**What is asked:** Swap each "Screen dimensions" in the lines below for "Screen size" and keep everything else the same. Leave the pictures out of your answer.

A run of lines
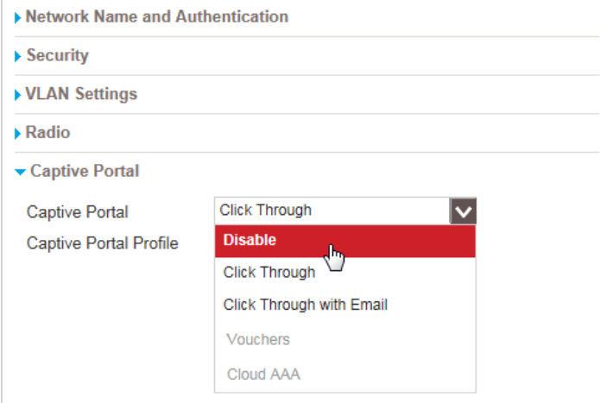Click the arrow icon next to Radio
This screenshot has width=600, height=403.
[19, 134]
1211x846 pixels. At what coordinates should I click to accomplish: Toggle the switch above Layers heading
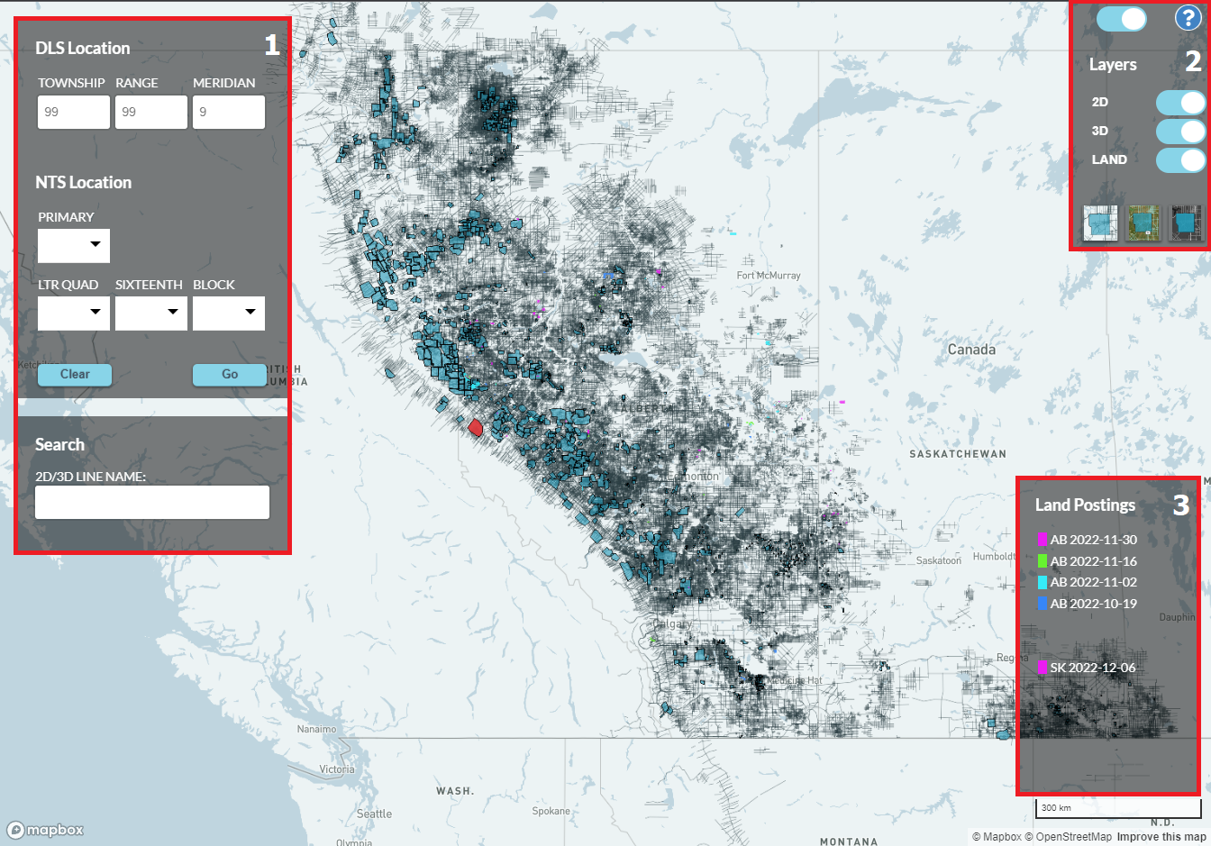tap(1121, 19)
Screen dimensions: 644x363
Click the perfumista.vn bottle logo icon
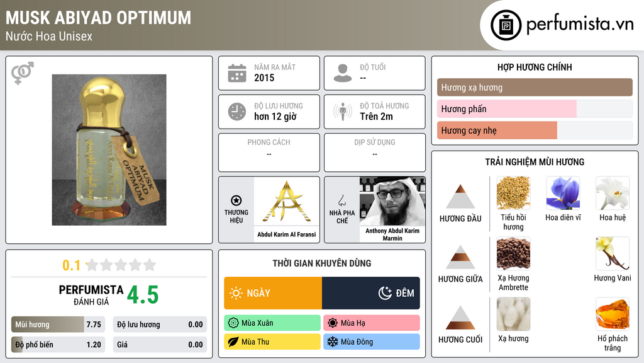point(506,25)
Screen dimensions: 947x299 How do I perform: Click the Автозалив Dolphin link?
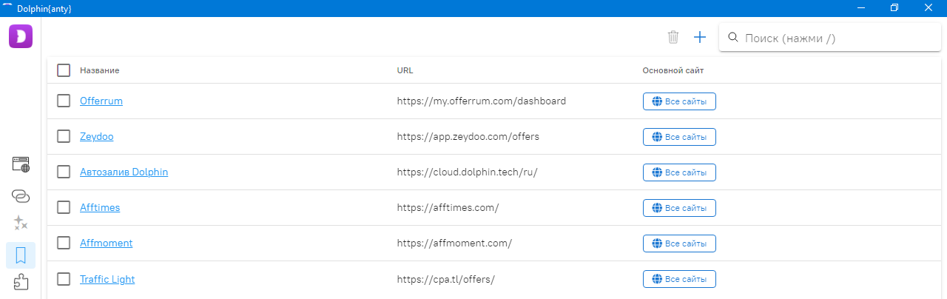(x=124, y=172)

**Task answer:**
Click the arrow icon next to Radio
This screenshot has width=600, height=403.
[19, 134]
1211x846 pixels. At what coordinates should I click to accomplish: Toggle the switch above Layers heading
tap(1121, 19)
Screen size: 644x363
Click the perfumista.vn bottle logo icon
point(506,25)
Screen size: 947x299 How do I perform: Click the Автозалив Dolphin link?
(x=124, y=172)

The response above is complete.